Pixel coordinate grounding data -
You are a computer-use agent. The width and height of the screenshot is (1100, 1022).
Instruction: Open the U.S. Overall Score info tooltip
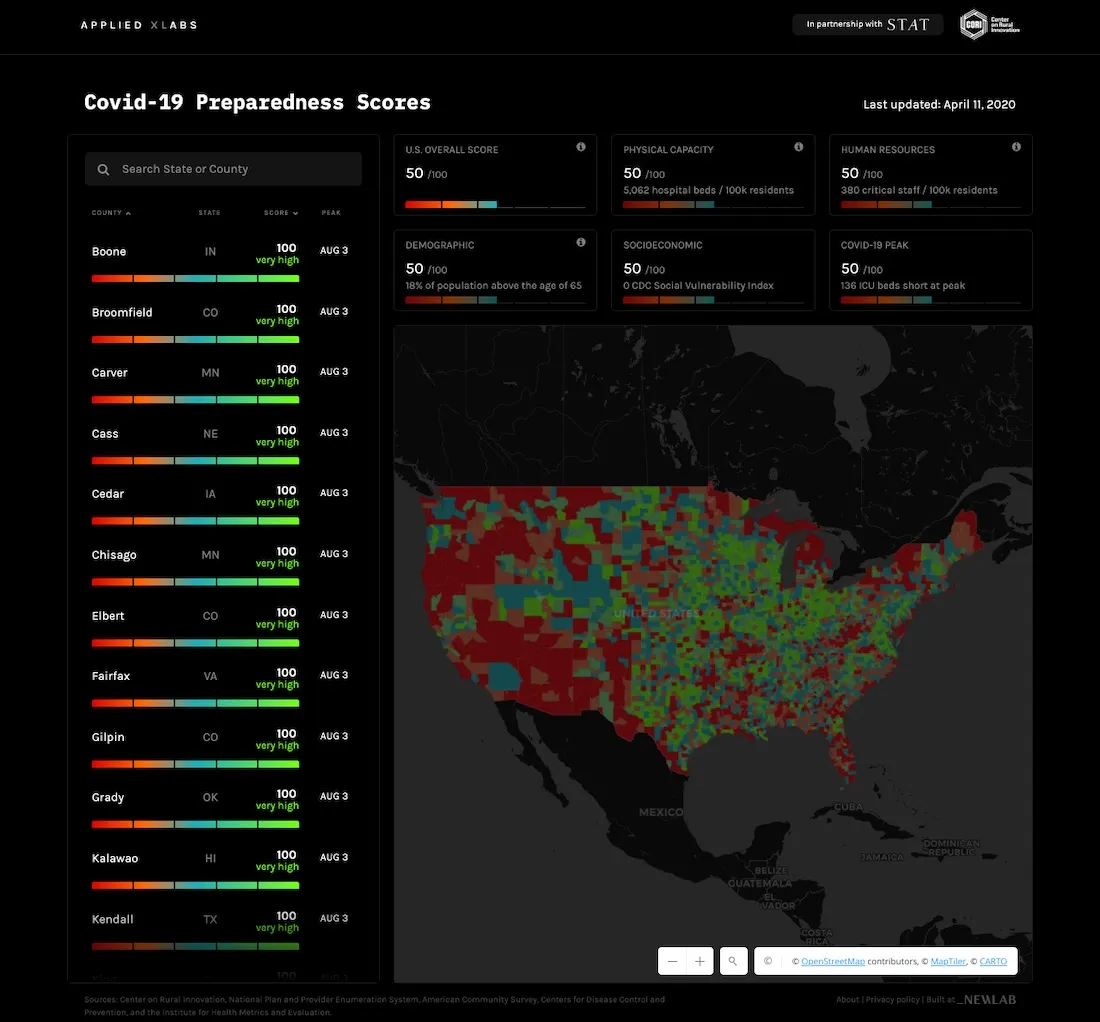pyautogui.click(x=581, y=146)
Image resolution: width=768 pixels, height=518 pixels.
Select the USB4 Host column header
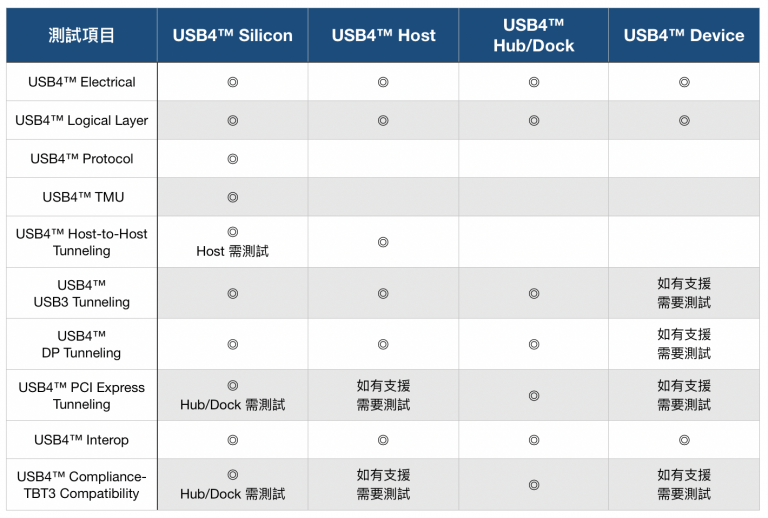[x=383, y=35]
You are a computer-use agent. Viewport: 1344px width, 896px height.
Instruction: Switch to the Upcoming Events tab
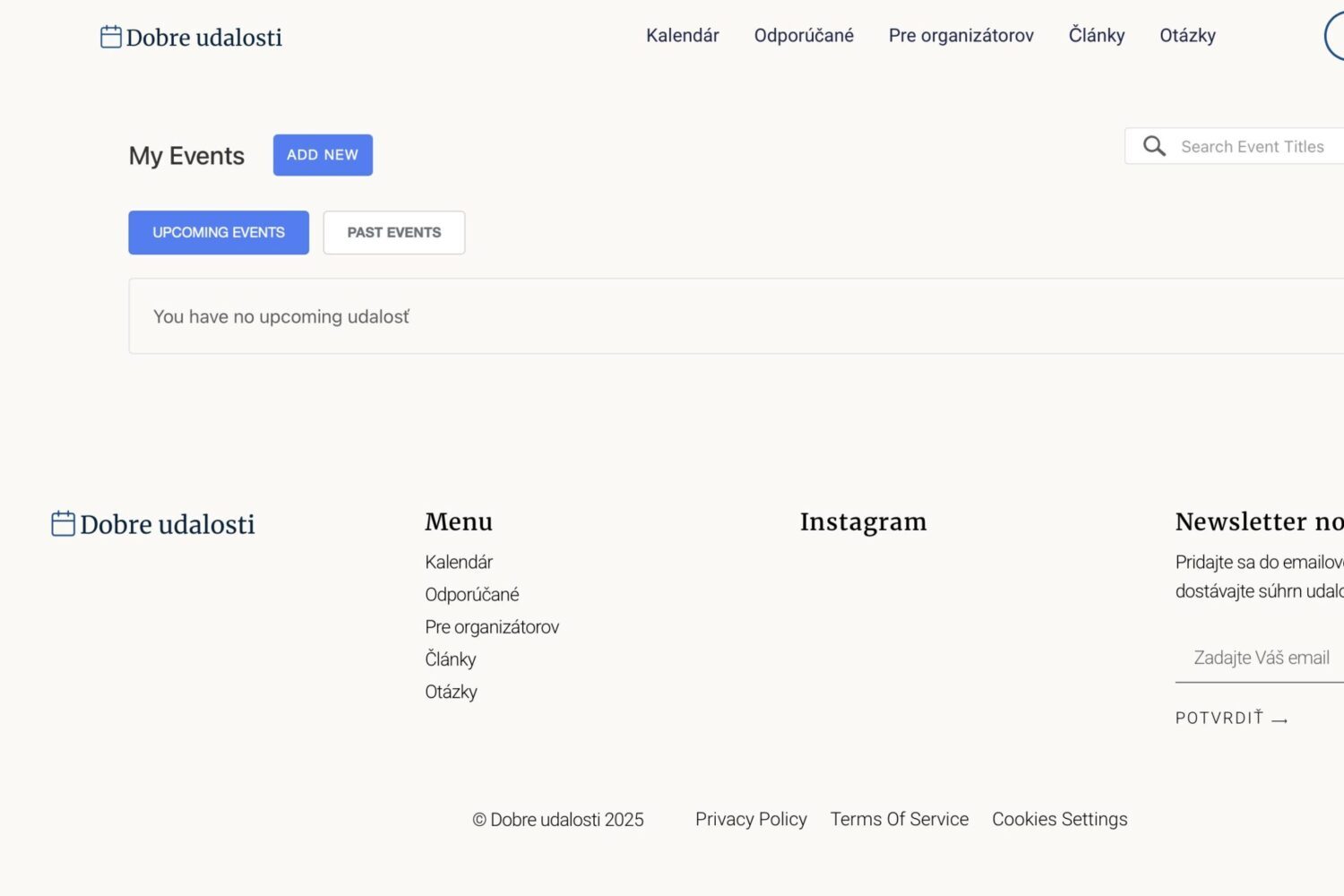219,233
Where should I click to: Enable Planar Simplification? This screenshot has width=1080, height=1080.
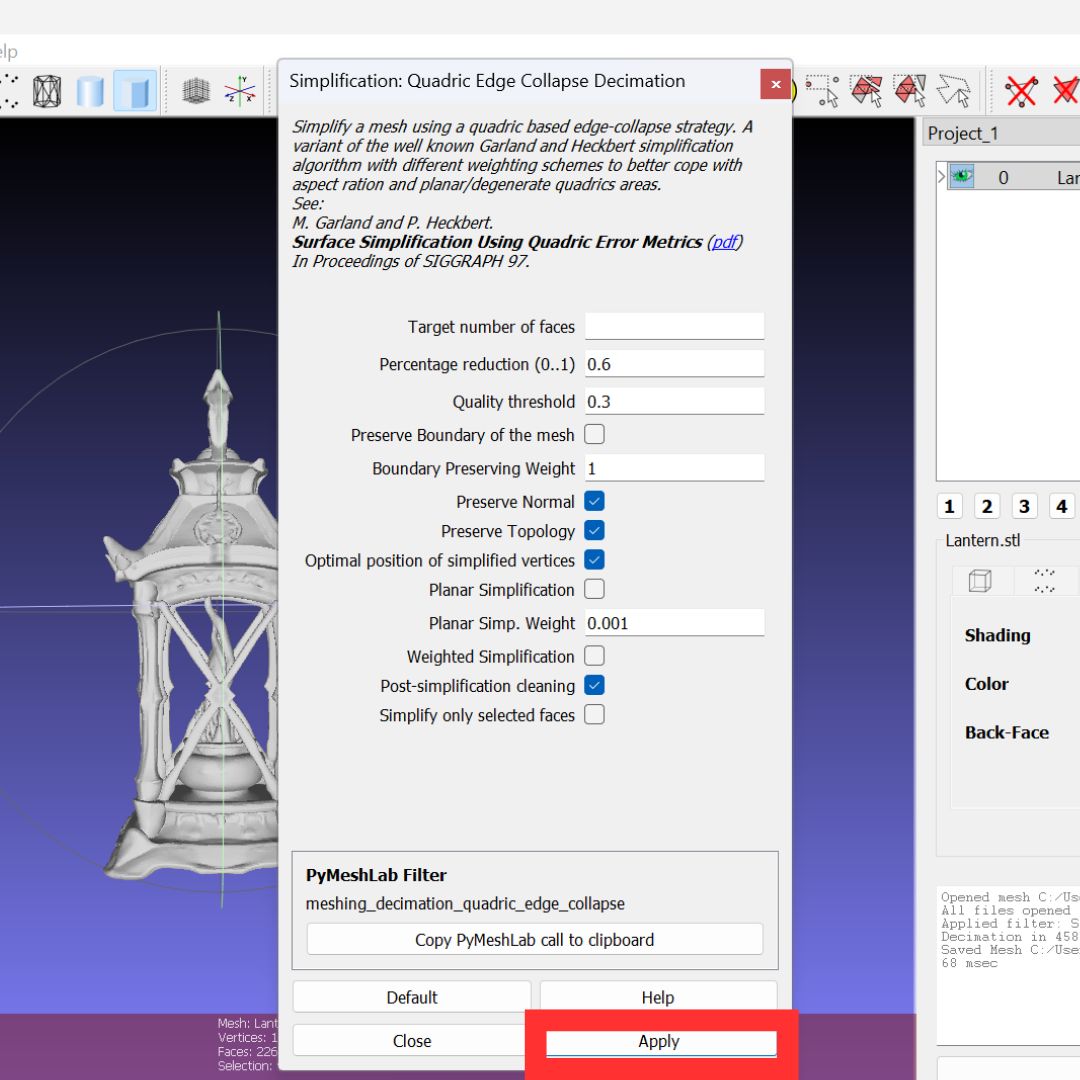pos(595,590)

EXERCISE PROMPT - Your answer must be an exact copy of the records above, with no pictures included.

RESULT -
You are a computer-use agent. The width and height of the screenshot is (1100, 1022).
Instruction: Open the U.S. Overall Score info tooltip
pyautogui.click(x=581, y=146)
Image resolution: width=768 pixels, height=518 pixels.
Select the USB4 Host column header
[x=383, y=35]
You are a computer-use agent. Viewport: 1344px width, 896px height.
Instruction: Switch to the Upcoming Events tab
219,233
Where should I click to: Enable Planar Simplification? This screenshot has width=1080, height=1080.
pos(595,590)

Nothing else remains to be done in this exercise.